Investors apparently approved of Philadelphia-based Atlas Resource Partners LP’s deal to acquire 277 Bcfe of proved reserves, including undeveloped drilling locations, in the Barnett Shale from Carrizo Oil & Gas. Atlas shares closed up 32% Friday following the deal’s announcement.
“This transaction is the first step in the execution of our growth strategy for [Atlas],” said CEO Edward E. Cohen. “These Barnett Shale assets are ideal: long-lived, producing assets which generate increased cash flow and distributions per unit.”
Atlas is to pay about $190 million, or 69 cents/Mcfe, it said. The deal is expected to close in late April with an effective date of Jan. 1, 2012. The transaction is expected to be immediately accretive to Atlas adjusted earnings and distributable cash flow. Atlas raised its distribution guidance for the second half of 2012 from 80 cents/unit to a range of 85-90 cents/unit.
Wells Fargo Securities analyst David Tameron said in a note Friday that the deal “marks a low point in natural gas Barnett M&A, at least for public companies.” Tameron valued the deal at about $5,300/Mcfe/d, 61 cents/Mcfe of proved reserves.

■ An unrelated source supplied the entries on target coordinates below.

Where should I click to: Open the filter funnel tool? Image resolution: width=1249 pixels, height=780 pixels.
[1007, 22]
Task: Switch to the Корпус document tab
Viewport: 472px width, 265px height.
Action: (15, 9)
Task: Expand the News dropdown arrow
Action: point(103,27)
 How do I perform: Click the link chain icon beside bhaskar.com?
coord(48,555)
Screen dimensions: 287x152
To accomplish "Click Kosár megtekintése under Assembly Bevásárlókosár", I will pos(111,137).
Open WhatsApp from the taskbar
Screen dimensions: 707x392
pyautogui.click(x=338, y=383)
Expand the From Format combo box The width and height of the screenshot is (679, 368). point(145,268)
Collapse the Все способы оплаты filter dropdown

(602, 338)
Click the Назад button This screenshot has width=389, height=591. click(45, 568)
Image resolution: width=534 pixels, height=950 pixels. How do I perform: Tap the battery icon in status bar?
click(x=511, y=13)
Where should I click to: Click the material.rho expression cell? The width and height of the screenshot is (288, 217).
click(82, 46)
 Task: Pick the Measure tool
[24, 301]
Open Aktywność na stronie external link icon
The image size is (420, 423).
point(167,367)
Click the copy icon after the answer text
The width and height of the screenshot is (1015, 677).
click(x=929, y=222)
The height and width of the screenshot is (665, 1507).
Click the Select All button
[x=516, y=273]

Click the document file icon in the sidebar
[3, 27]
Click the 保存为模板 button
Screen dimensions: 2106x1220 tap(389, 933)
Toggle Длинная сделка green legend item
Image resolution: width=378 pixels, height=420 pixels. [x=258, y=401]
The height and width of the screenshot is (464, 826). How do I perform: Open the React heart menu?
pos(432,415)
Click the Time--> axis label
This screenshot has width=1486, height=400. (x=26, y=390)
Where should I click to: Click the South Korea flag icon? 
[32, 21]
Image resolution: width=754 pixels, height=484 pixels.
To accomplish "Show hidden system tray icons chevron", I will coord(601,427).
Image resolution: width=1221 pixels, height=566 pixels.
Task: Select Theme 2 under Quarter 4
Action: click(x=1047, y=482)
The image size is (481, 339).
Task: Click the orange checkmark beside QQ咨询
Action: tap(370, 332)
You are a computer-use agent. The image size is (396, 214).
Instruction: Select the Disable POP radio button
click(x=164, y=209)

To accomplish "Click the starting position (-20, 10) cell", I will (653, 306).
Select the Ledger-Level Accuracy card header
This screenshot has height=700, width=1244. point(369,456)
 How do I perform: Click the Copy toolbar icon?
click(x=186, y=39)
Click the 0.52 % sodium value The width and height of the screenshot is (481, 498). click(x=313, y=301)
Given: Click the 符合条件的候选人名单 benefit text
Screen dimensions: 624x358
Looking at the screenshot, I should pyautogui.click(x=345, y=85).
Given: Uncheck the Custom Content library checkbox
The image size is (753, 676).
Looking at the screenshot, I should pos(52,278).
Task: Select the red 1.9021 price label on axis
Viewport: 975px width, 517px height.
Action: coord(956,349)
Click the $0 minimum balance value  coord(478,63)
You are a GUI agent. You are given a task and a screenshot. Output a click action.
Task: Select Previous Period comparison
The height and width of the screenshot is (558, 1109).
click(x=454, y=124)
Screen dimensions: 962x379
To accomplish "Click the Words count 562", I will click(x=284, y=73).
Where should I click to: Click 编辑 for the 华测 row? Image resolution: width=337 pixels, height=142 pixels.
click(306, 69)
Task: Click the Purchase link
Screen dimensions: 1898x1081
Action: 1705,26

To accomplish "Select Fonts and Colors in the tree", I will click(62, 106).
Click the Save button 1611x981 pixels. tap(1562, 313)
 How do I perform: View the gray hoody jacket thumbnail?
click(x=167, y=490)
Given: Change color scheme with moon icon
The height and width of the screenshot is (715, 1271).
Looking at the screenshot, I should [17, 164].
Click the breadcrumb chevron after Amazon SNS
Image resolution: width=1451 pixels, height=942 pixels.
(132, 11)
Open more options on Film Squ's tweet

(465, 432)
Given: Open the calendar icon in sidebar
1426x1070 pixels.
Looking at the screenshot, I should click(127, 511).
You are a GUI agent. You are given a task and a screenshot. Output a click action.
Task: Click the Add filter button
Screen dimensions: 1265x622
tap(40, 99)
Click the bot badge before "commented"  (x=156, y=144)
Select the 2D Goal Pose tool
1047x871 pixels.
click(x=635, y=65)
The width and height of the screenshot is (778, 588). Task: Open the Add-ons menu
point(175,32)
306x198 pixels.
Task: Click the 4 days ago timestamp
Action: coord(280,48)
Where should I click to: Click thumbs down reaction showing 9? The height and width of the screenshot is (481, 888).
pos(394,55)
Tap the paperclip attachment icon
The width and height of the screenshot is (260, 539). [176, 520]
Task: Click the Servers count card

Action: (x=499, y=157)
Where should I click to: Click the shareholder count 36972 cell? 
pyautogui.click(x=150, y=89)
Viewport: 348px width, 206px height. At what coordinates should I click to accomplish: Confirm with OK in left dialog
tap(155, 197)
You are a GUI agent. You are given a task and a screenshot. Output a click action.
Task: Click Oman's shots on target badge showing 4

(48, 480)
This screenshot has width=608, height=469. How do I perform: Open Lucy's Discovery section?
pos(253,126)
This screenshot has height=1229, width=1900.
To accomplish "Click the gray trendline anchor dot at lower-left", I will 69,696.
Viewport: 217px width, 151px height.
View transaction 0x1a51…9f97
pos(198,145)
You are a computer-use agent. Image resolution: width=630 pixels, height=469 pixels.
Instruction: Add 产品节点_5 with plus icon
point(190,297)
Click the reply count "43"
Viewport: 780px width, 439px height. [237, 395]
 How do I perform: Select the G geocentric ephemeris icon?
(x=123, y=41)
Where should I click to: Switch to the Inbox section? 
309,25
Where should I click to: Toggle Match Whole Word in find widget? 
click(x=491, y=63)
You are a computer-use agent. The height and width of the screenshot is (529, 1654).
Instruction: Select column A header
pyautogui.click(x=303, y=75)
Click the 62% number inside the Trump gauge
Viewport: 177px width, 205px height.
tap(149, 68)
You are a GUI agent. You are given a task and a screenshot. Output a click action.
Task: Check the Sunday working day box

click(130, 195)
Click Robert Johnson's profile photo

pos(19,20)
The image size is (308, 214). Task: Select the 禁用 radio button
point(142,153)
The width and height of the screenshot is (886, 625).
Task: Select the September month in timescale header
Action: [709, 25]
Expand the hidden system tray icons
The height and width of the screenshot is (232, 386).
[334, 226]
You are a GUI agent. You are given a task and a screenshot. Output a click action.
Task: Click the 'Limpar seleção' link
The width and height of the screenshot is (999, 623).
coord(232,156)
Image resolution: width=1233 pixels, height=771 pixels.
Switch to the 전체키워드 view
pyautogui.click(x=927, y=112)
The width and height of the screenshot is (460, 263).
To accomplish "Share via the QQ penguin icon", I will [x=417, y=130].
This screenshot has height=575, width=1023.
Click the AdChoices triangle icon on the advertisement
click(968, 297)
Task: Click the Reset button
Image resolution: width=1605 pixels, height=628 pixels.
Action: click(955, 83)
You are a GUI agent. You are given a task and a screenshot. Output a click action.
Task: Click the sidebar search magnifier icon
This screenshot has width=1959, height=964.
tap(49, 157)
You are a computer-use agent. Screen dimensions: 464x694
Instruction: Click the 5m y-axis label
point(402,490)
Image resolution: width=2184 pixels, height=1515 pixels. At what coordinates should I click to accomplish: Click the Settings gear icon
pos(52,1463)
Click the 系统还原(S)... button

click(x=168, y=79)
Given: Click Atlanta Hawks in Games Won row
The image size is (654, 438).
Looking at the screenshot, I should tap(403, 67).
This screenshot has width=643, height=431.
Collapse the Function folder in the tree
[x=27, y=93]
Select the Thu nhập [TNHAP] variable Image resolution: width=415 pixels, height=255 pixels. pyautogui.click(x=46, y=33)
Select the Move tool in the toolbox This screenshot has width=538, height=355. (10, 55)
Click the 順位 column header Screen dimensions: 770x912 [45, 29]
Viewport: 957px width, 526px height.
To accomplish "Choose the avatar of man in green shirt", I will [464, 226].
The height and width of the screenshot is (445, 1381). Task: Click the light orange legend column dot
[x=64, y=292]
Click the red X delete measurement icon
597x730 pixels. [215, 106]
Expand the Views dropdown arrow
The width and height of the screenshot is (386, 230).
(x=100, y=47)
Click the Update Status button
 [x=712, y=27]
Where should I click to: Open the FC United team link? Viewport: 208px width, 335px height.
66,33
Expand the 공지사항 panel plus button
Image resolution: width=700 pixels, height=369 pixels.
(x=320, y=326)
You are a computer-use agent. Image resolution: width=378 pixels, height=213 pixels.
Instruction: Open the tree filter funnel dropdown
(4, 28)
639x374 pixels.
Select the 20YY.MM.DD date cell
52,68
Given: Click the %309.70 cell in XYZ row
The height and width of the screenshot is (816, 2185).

“For comparison purposes, last April [Carrizo] sold 8 MMcfe/d of non-operated production and 122 Bcfe of reserves to KKR for $104 million, which equated to $12,530/Mcfe/d and 85 cents/Mcfe proved [see Shale Daily, April 29, 2011]. Natgas prices averaged $4.15/Mcfe for the 30 days prior to that transaction compared to $2.29/Mcfe for the 30 days prior to this transaction,” he said.
“Doesn’t bode well for natural gas names, but particularly [Quicksilver Resources], in our view, given Barnett exposure.”
The acquisition includes 198 gross producing wells on more than 12,000 net acres. Reserves are 99% natural gas with 52% proved developed. Current net production is about 36 MMcfe/d, and the reserves-to-production ratio is 20 years, Atlas said.
Estimated total proved reserves as determined by Carrizo’s third-party engineer at year-end 2011 were 312 Bcfe (177 Bcfe of proved developed and 135 Bcfe of proved undeveloped reserves), of which 53 Bcfe are non-operated.
Atlas shares blew past their previous 52-week high of $23.90, hitting an intraday high of $30.20 before falling back to close at $28.31 for a gain on the day of 31.6%. Volume was more than 13 times the norm. Carrizo closed up 1.1% at $30.01/share. Investors were favoring energy stocks on Friday following a White House announcement that the Obama administration did not plan to tap the Strategic Petroleum Reserve in order to lower gasoline prices.
Houston-based Carrizo said it intends to use the net proceeds from the sale to repay borrowings under its revolving credit facility and use the excess proceeds to partially fund its 2012 capital expenditures plan, largely in the Eagle Ford Shale of South Texas. Carrizo estimates that when its borrowing base is redetermined (scheduled for April) it will be about $300 million after adjustments.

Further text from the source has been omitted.